TASK 1: In the text about Pascale Cossart, where did she earn her M.S. in chemistry in 1971?
TASK 2: In the text about Pascale Cossart, rewrite the part from "French bacteriologist (born" to "and other diseases.", with "bacteriologist" swapped for "microbiologist".
TASK 3: Extend the text about Pascale Cossart past its last sentence.

─── SOURCE DOCUMENT

French bacteriologist (born 1948)

Pascale Françoise Xavier Cossart (/fr/; née Gheerbrant; born 21 March 1948) is a French bacteriologist who is affiliated with the Pasteur Institute of Paris. She is the foremost authority on Listeria monocytogenes, a deadly and common food-borne pathogen responsible for encephalitis, meningitis, bacteremia, gastroenteritis, and other diseases.

== Biography ==
Cossart was born in the north of France in 1948. She grew up and attended school in Arras.
Cossart earned a B.S. and M.S. from Lille University in 1968. She then earned an M.S. in chemistry from Georgetown University in 1971, and her Ph.D. in biochemistry at the Pasteur Institute and the University of Paris in 1977 (University Paris Diderot). She completed her postdoctoral fellowship at the Pasteur Institute. She is currently a Professor and Head of the Unité des Interactions Bactéries Cellules at the Pasteur Institute. In 1998, she received the Richard Lounsbery Prize and the L'Oréal-UNESCO Award for Women in Science. She was awarded the Balzan Prize for Infectious Diseases: Basic and Clinical Aspects in 2013.

== Works ==
Cossart's research has focused on infection by intracellular bacteria, and in particular the infectious agent Listeria monocytogenes.

──────
─── DATA EXTRACTS

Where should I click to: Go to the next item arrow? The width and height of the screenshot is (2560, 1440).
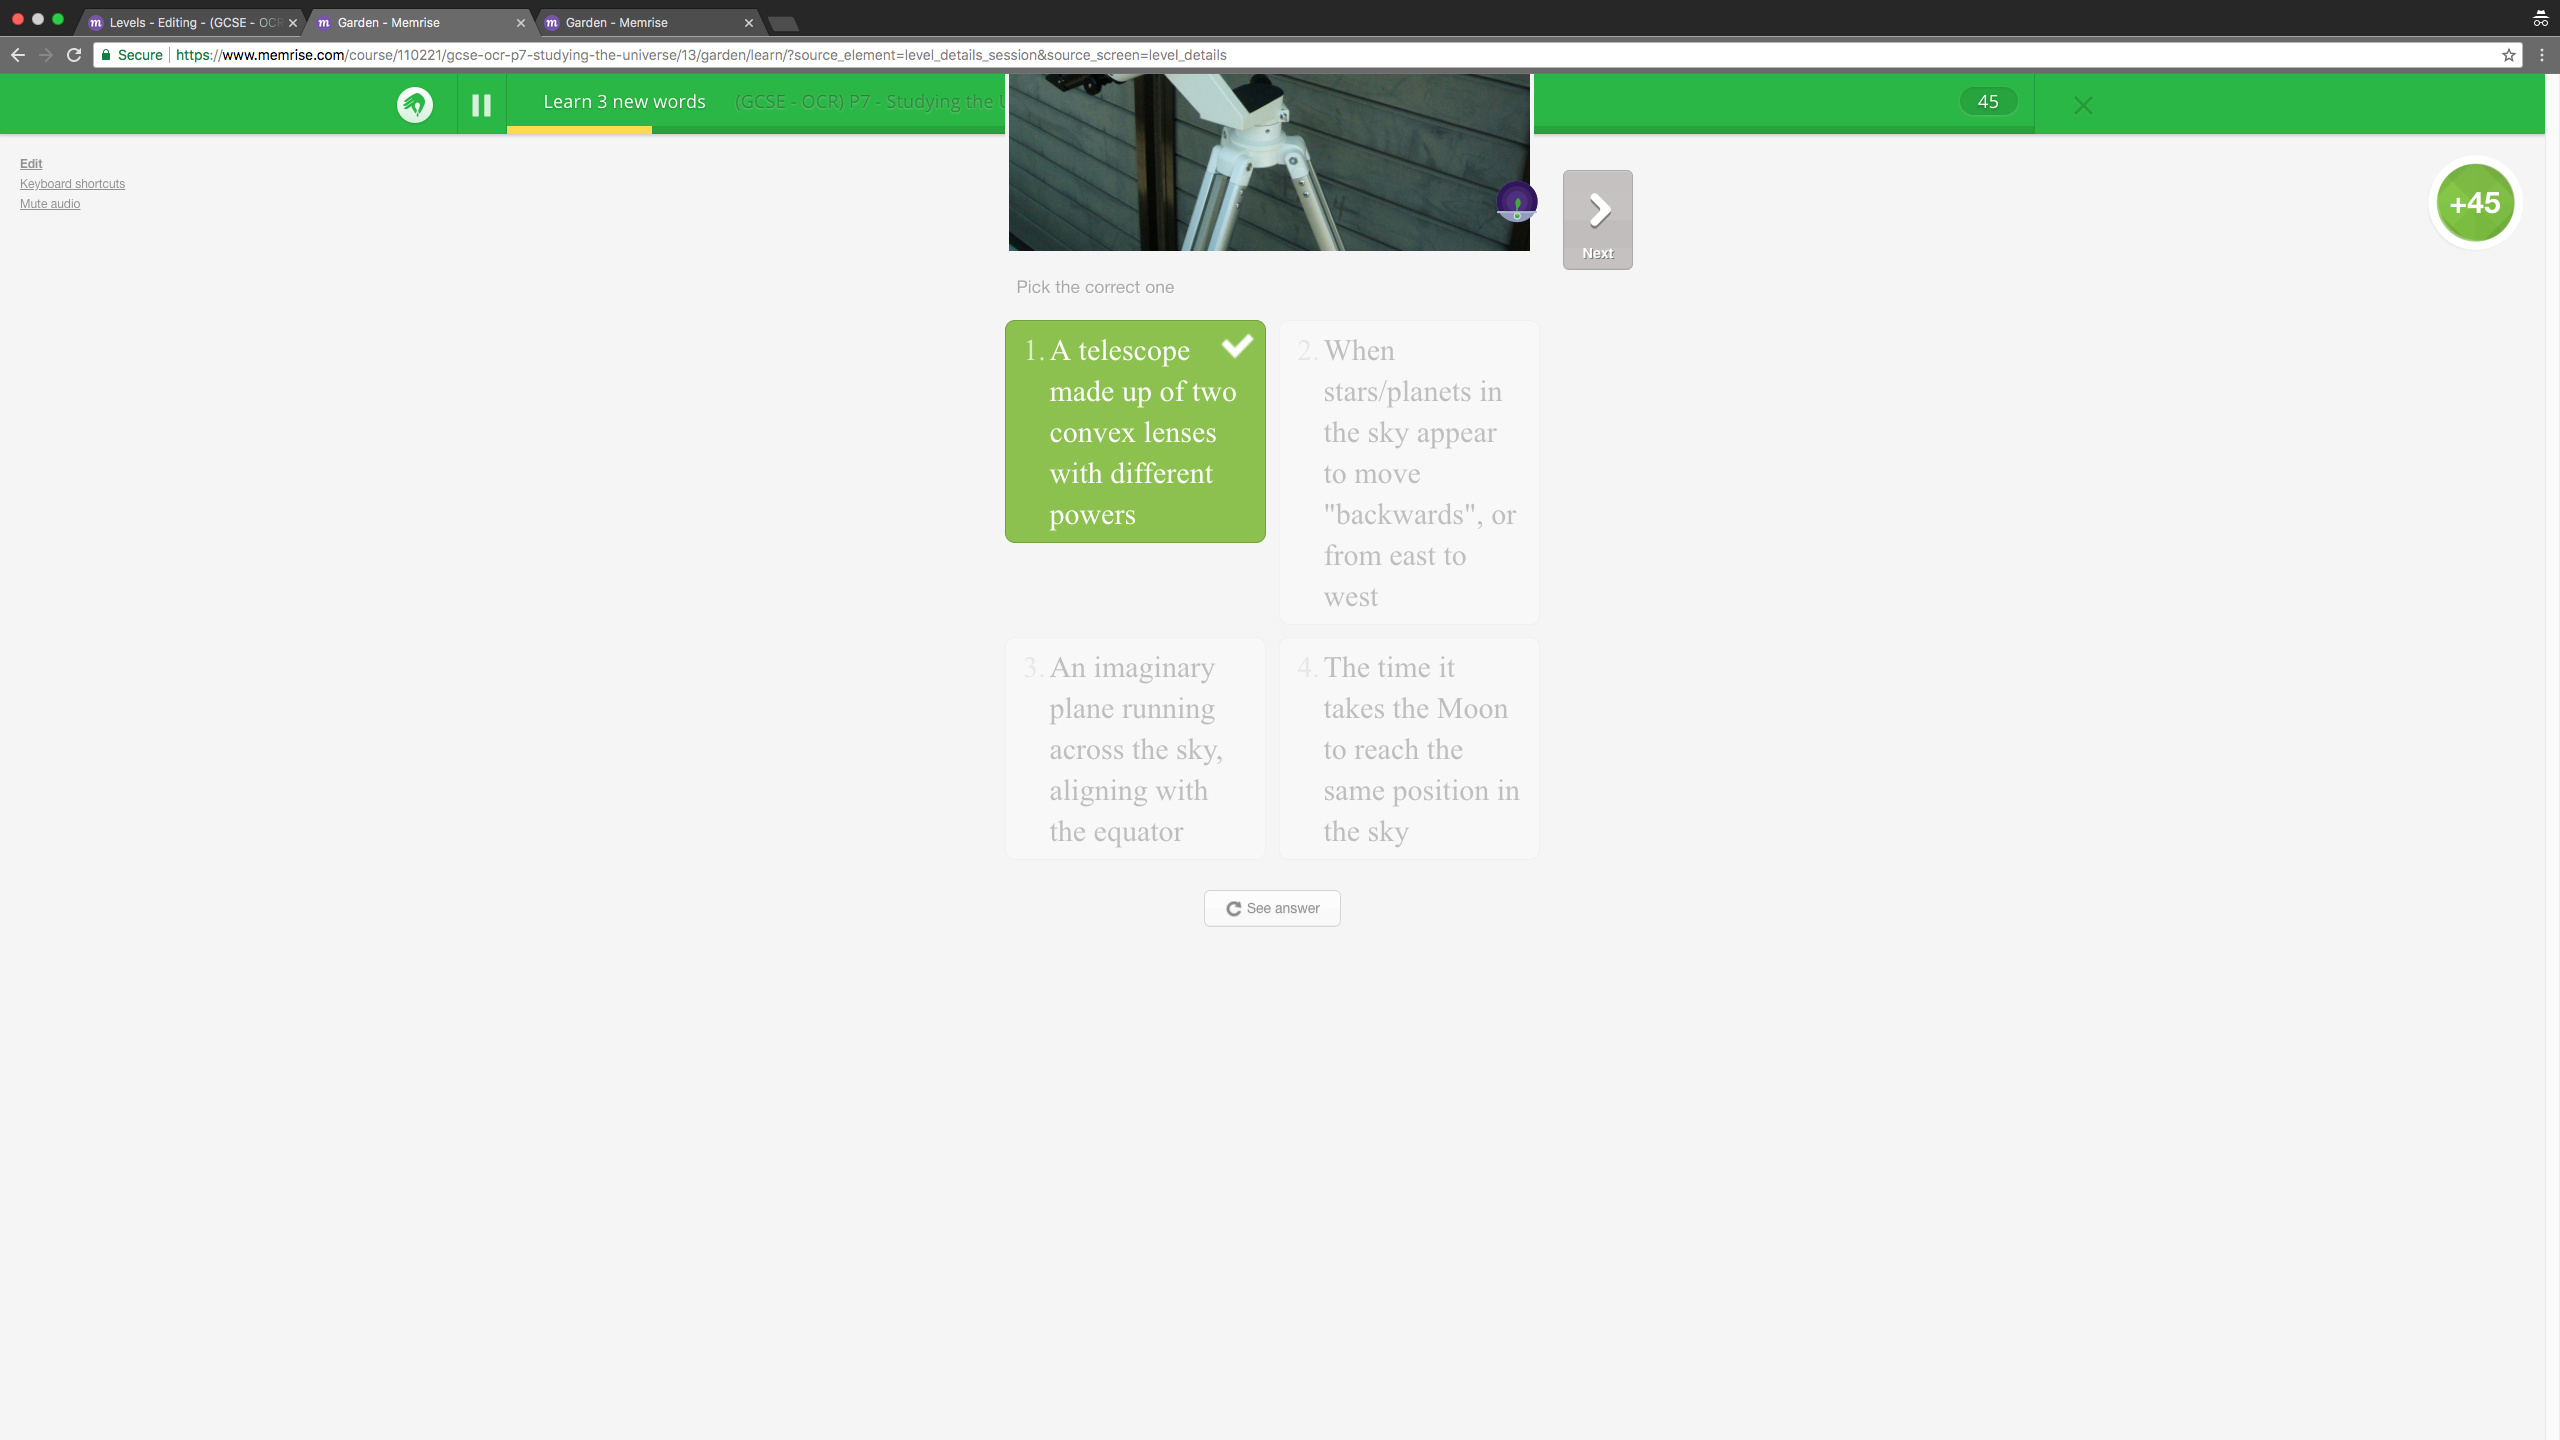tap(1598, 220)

──────
─── DATA EXTRACTS

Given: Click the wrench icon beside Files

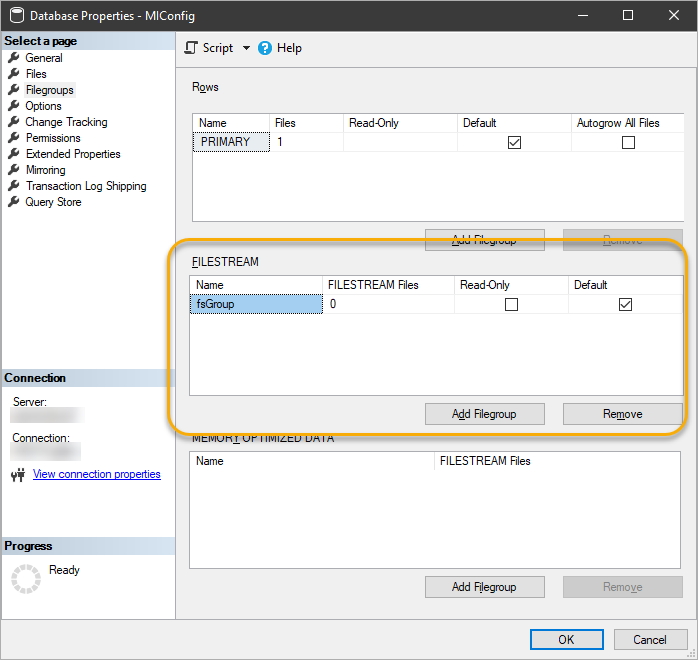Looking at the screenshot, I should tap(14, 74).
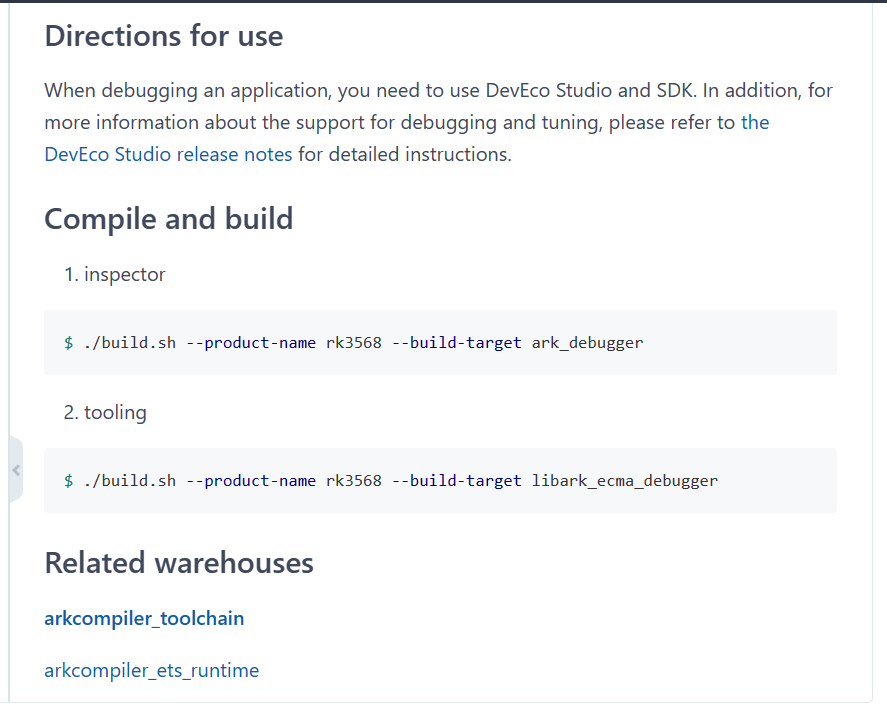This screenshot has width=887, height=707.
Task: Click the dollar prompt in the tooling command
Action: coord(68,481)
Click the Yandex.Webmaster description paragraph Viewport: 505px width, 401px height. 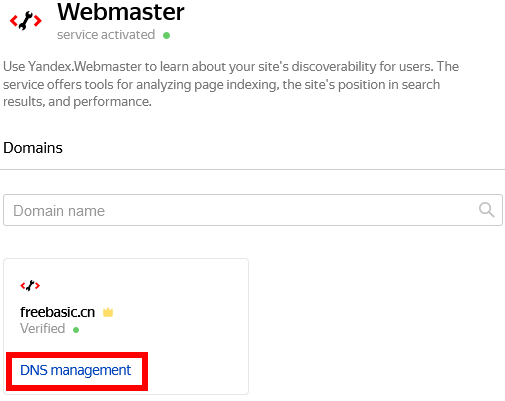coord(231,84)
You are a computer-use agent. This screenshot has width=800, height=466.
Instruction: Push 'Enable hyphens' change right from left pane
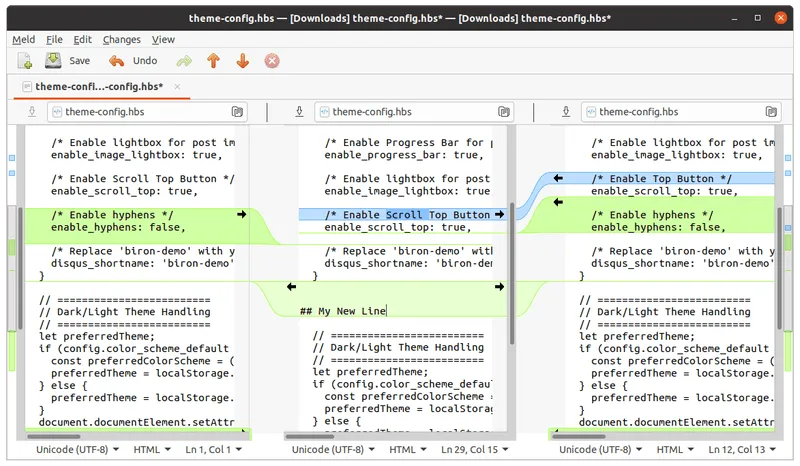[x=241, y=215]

──────
─── DATA EXTRACTS

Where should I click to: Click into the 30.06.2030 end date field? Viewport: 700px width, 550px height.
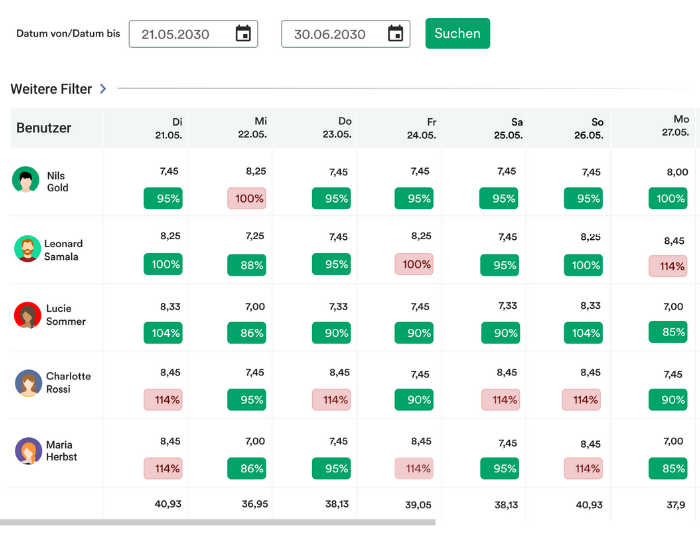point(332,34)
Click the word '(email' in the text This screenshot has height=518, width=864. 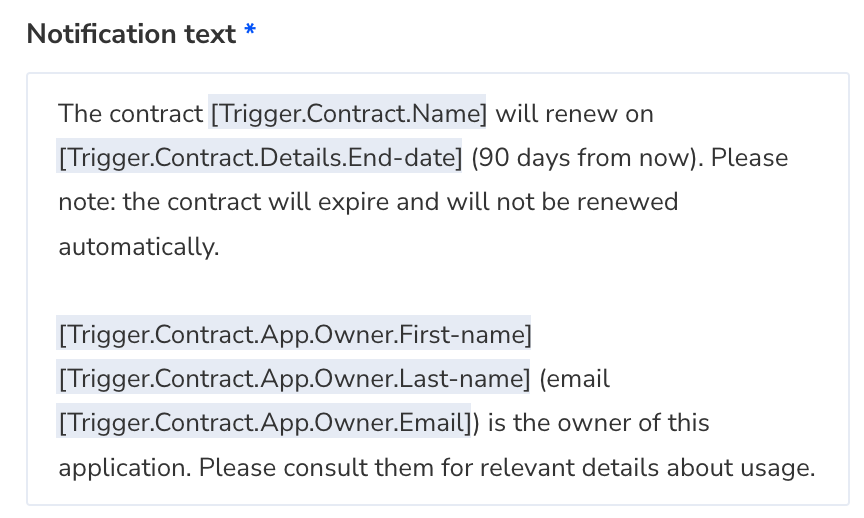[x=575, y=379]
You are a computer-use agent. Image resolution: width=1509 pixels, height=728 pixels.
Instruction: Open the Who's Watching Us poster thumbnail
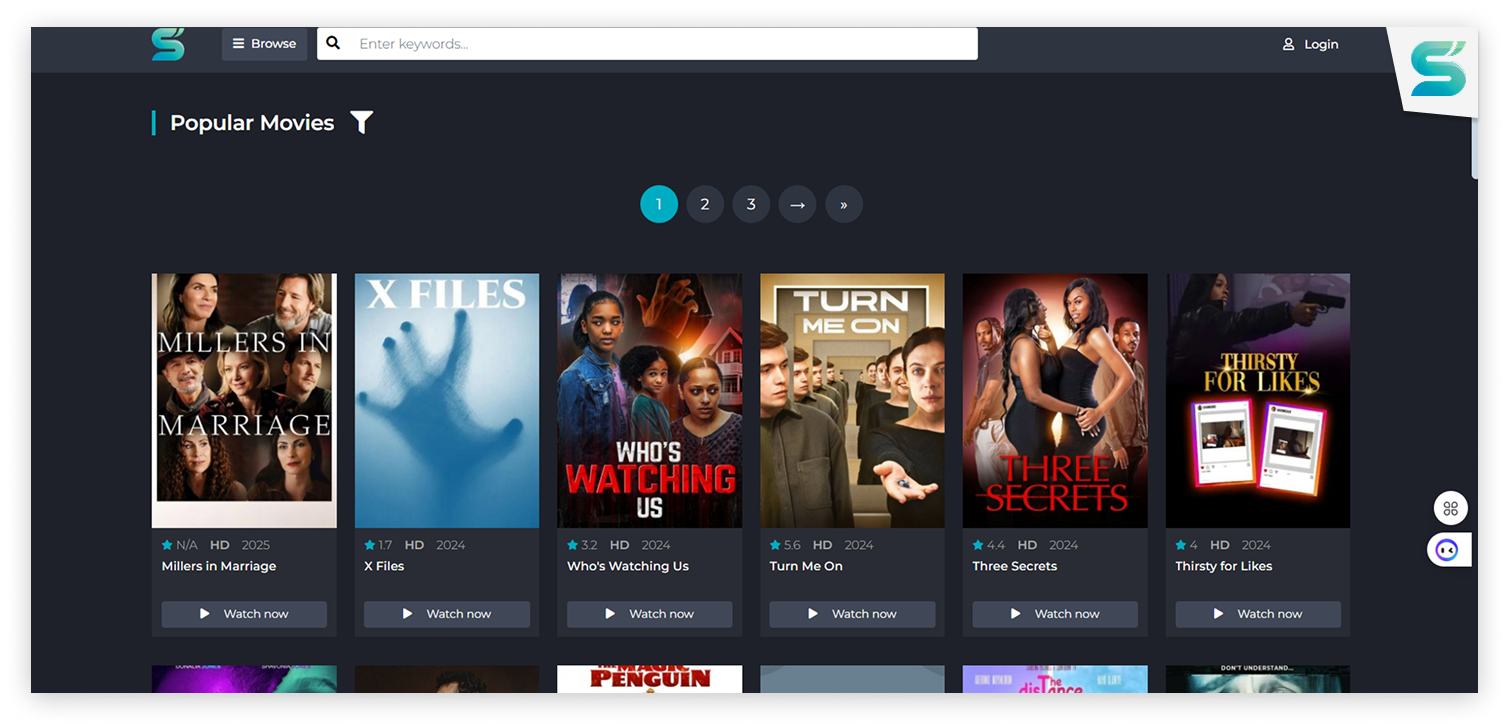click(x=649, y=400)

──────

RESPONSE BOX 1: Georgetown University

RESPONSE BOX 2:
French microbiologist (born 1948)

Pascale Françoise Xavier Cossart (/fr/; née Gheerbrant; born 21 March 1948) is a French microbiologist who is affiliated with the Pasteur Institute of Paris. She is the foremost authority on Listeria monocytogenes, a deadly and common food-borne pathogen responsible for encephalitis, meningitis, bacteremia, gastroenteritis, and other diseases.

RESPONSE BOX 3:
Listeria is a food-borne bacterial pathogen responsible for numerous illnesses and a mortality rate of 30%. The bacteria is one of the best models of intracellular parasitism because it is particularly hardy, able to survive in a variety of cells, cross multiple host barriers, and spreads through ActA, the protein responsible for actin-based motility. Cossart's work has shed light on the genetic and biochemical processes that make Listeria so effective and lethal, identifying the bsh gene; regulatory mechanisms such as an RNA thermosensor that control expression of the virulence genes such as bsh; and the ways in which Listeria enters cells and crosses physiological barriers such as the blood–brain barrier, the intestinal barrier, and the placental barrier. The discovery by Cossart's lab of the interaction between L. monocytogenes protein, internalin, and its cell receptor, E-cadherin, was the first such study that successfully demonstrated the molecular mechanism that permits a bacterial agent to cross the placental barrier.

In 2009 Cossart published what she describes as the first "bacterial operon map"—the transcriptional program that regulates Listeria's behavior in different environmental conditions. By comparing the sequences of Listeria drawn from soil and drawn from the human gut, Cossart identified non-coding RNAs that contribute to Listeria's virulence, identified additional RNA repressors, and determined that riboswitches can act both downstream and upstream.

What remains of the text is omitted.